References and Resources
>> E. Abbe. Beiträge zur Theorie des Mikroskops und der Mikroskopischen Wahrnehmung. Archiv für Mikroskopische Anatomie, IX, 413-68 (1873).
>> H. Helmholtz. Die Theoretische Grenze für die Leistungsfähigkeit der Mikroskope. Annalen der Physik Jubelband, 557-584, Leipzig, 1874. Translated as: “On the limits of the optical capacity of the microscope,” Monthly Microscopical Journal, 16, 15-39 (1876).
>> Lord Rayleigh. On the Theory of Optical Images, with Special Reference to the Microscope. Philosophical Magazine and Journal of Science, London, XLII, 167-95 (1896).
>> A.B. Porter. On the diffraction theory of microscope vision. Phil Mag. 6(11):154-6 (1906).

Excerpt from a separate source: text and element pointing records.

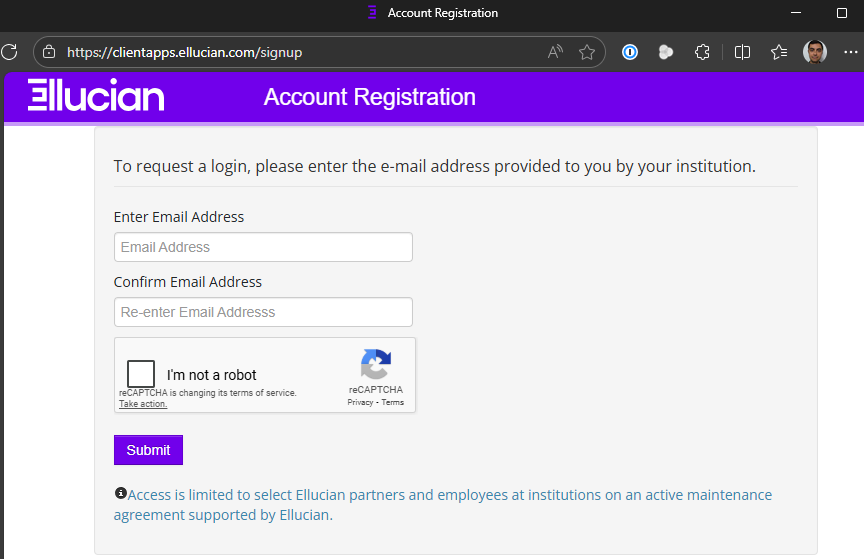The height and width of the screenshot is (559, 864).
Task: Open the reCAPTCHA Terms link
Action: [393, 402]
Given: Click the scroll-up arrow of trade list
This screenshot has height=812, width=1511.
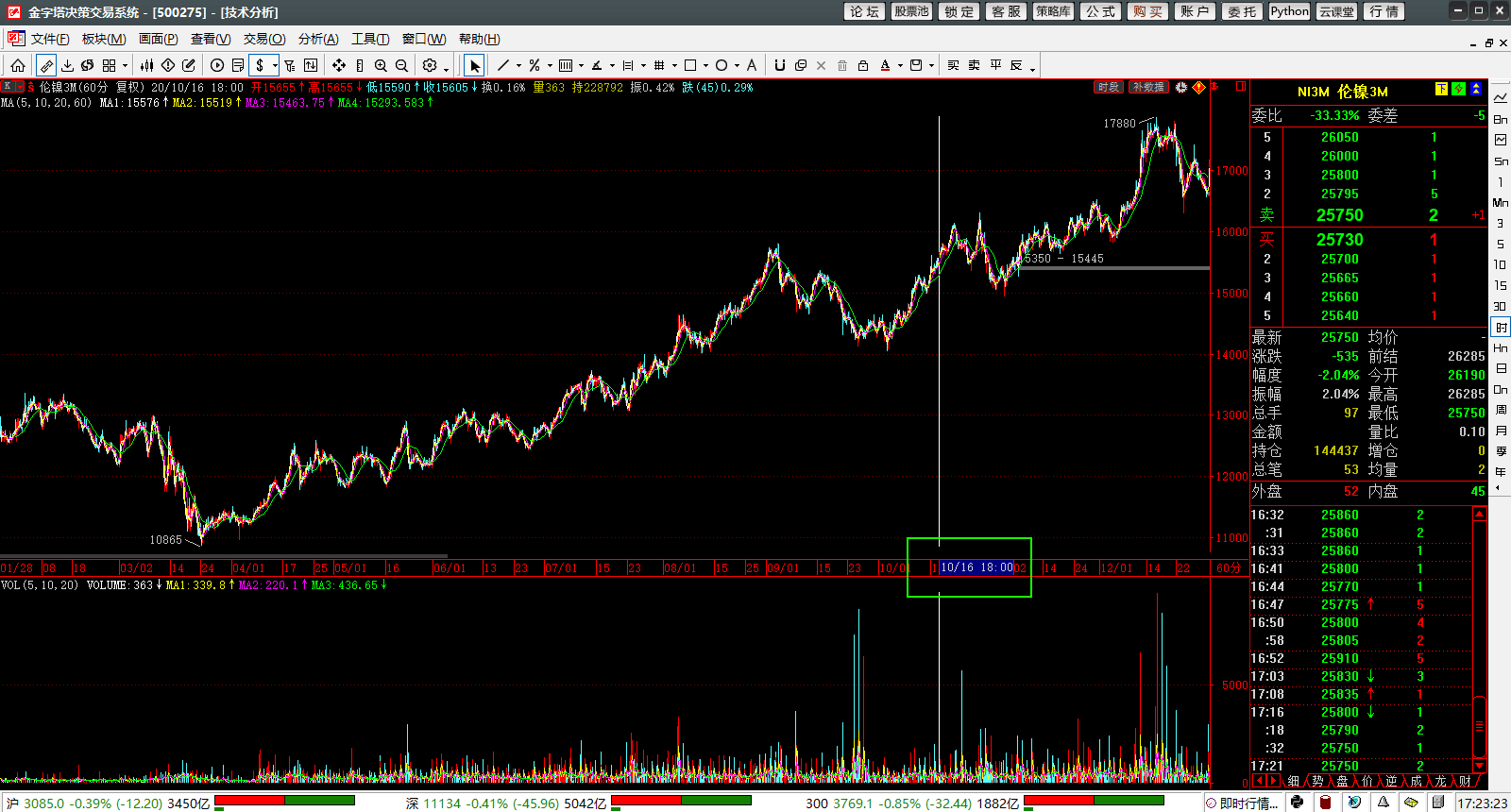Looking at the screenshot, I should (x=1479, y=514).
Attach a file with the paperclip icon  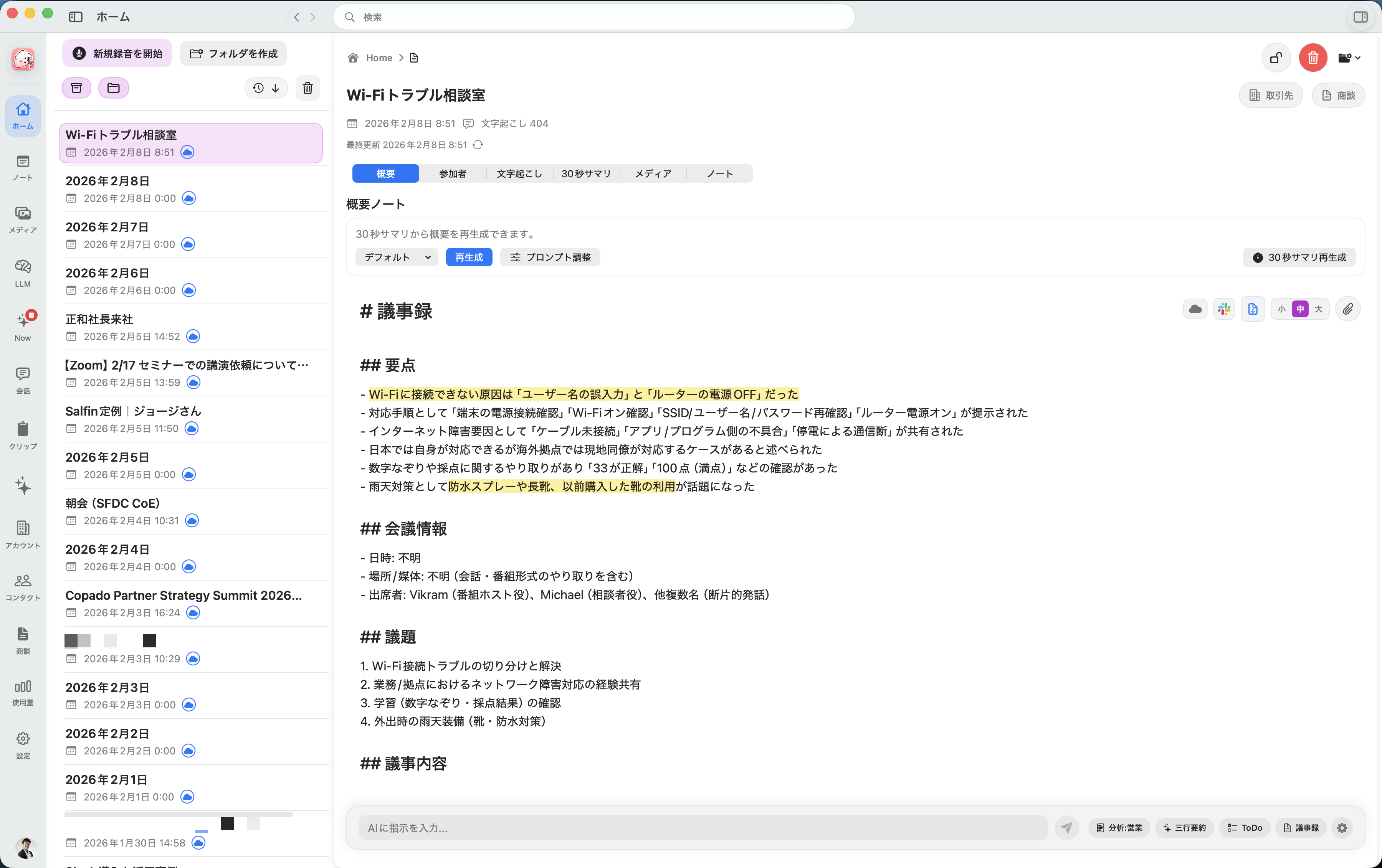(1348, 309)
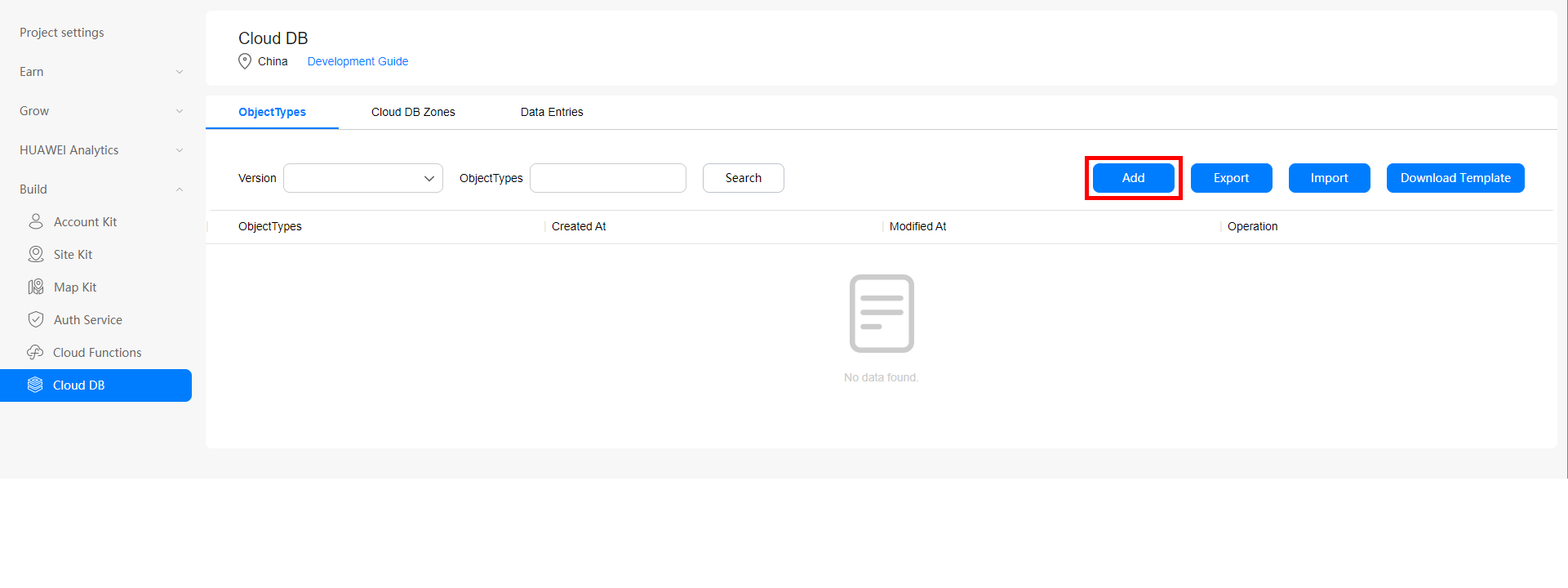The height and width of the screenshot is (588, 1568).
Task: Click the empty document placeholder icon
Action: 882,314
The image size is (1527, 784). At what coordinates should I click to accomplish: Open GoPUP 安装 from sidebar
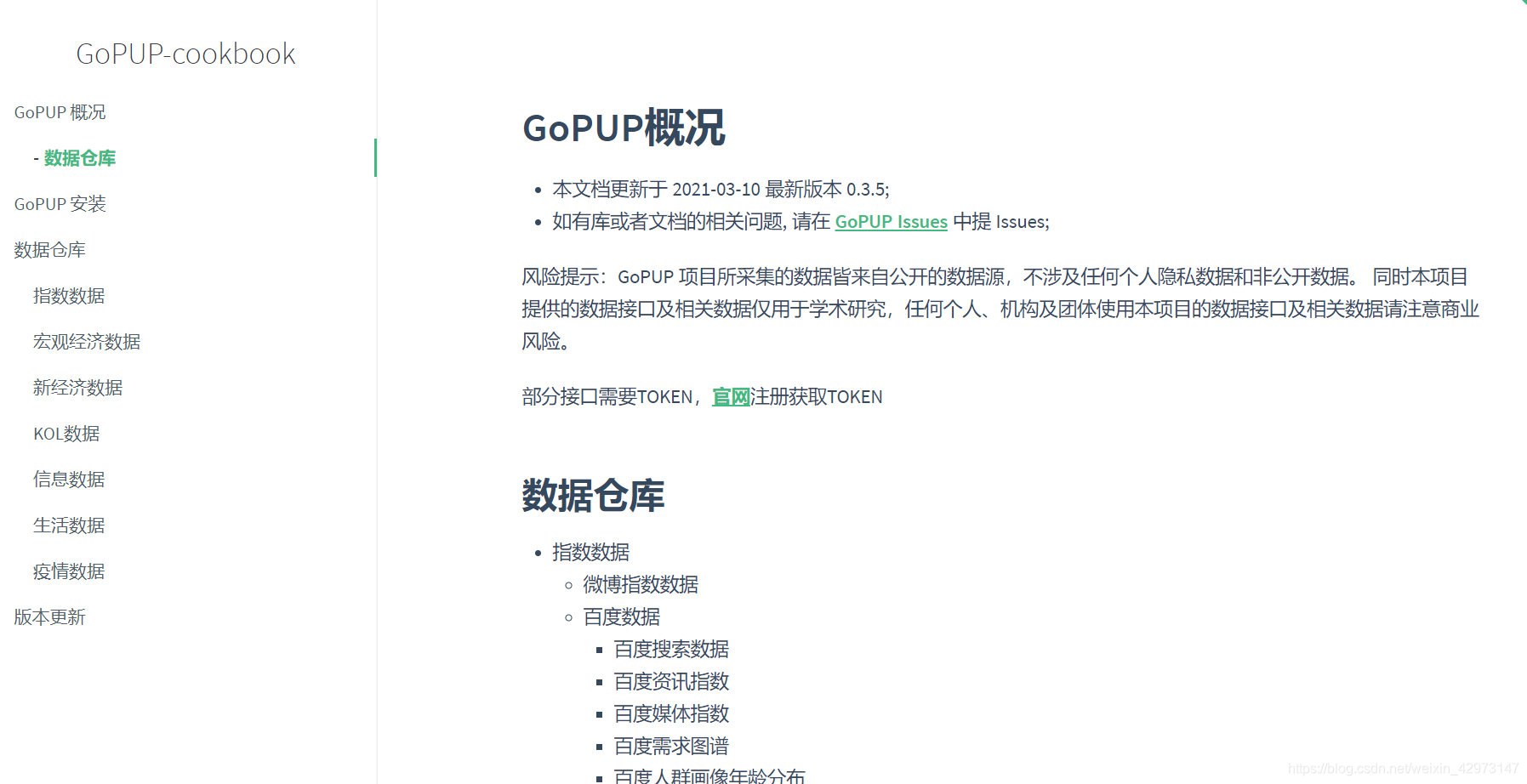pos(60,203)
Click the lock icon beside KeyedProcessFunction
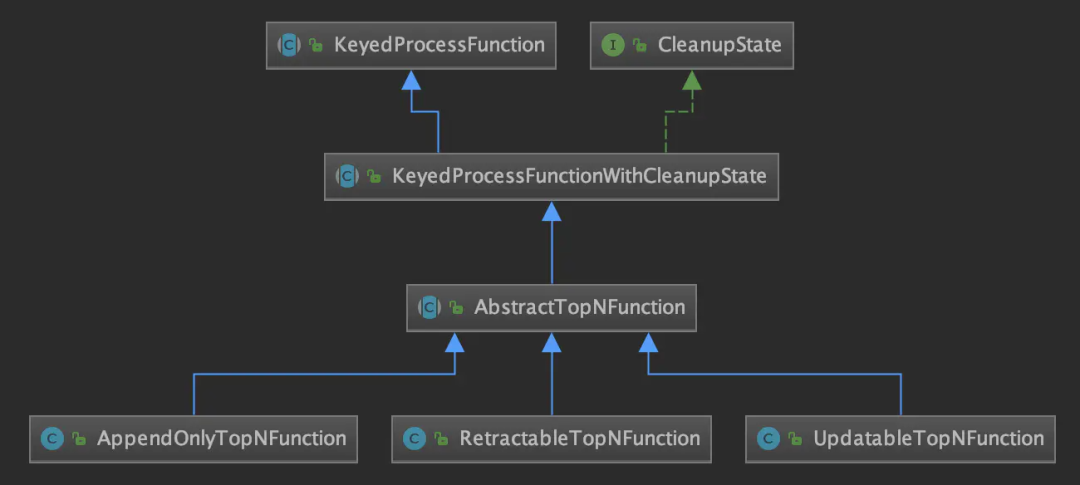The width and height of the screenshot is (1080, 485). [315, 46]
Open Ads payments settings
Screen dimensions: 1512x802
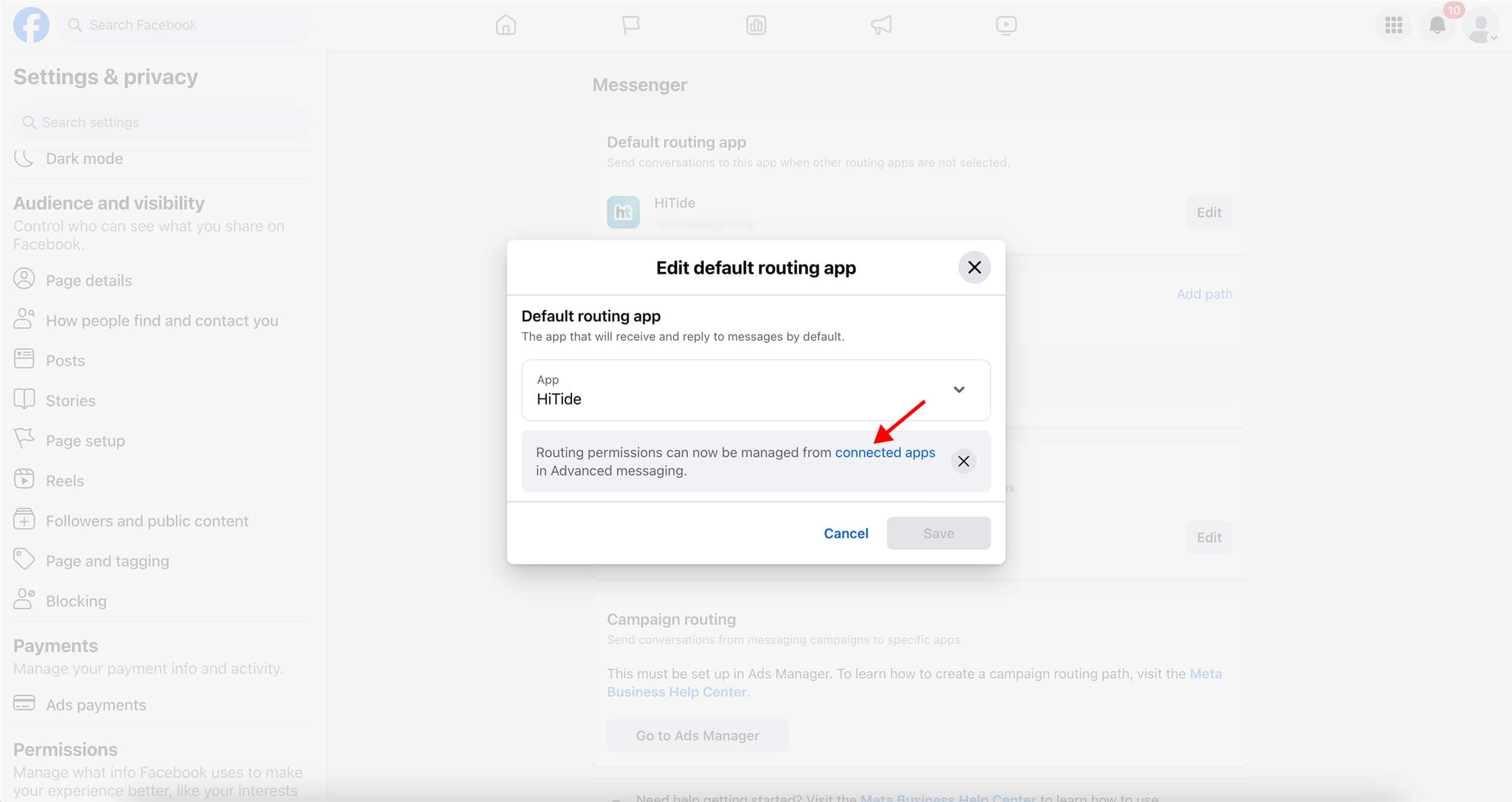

>> H. Hartinger. Zum fünfundzwanzigsten Todestage von Ernst Abbe, Die Naturwissenschaften, Heft 3, 49-63, 1930.
>> H. Volkmann. Ernst Abbe and His Work, Appl. Opt. 5(11), 1720-31 (1966).
>> E. Abbe. Gesammelte Abhandlungen, I-IV, Hildesheim, Georg Olms Verlag (1989).
>> M. Born and E.Wolf. Principles of Optics, 7th (expanded) edition. Cambridge, Cambridge University Press, 1999.
>> K. Gerth. Ernst Abbe, Scientist, Entrepreneur, Social Reformer, Jena: Verlag Dr. Buseert & Stadeler (2005).
>> B.R. Masters. Confocal Microscopy and Multiphoton Excitation Microscopy: The Genesis of Live Cell Imaging, Bellingham, Wash., SPIE Press (2006).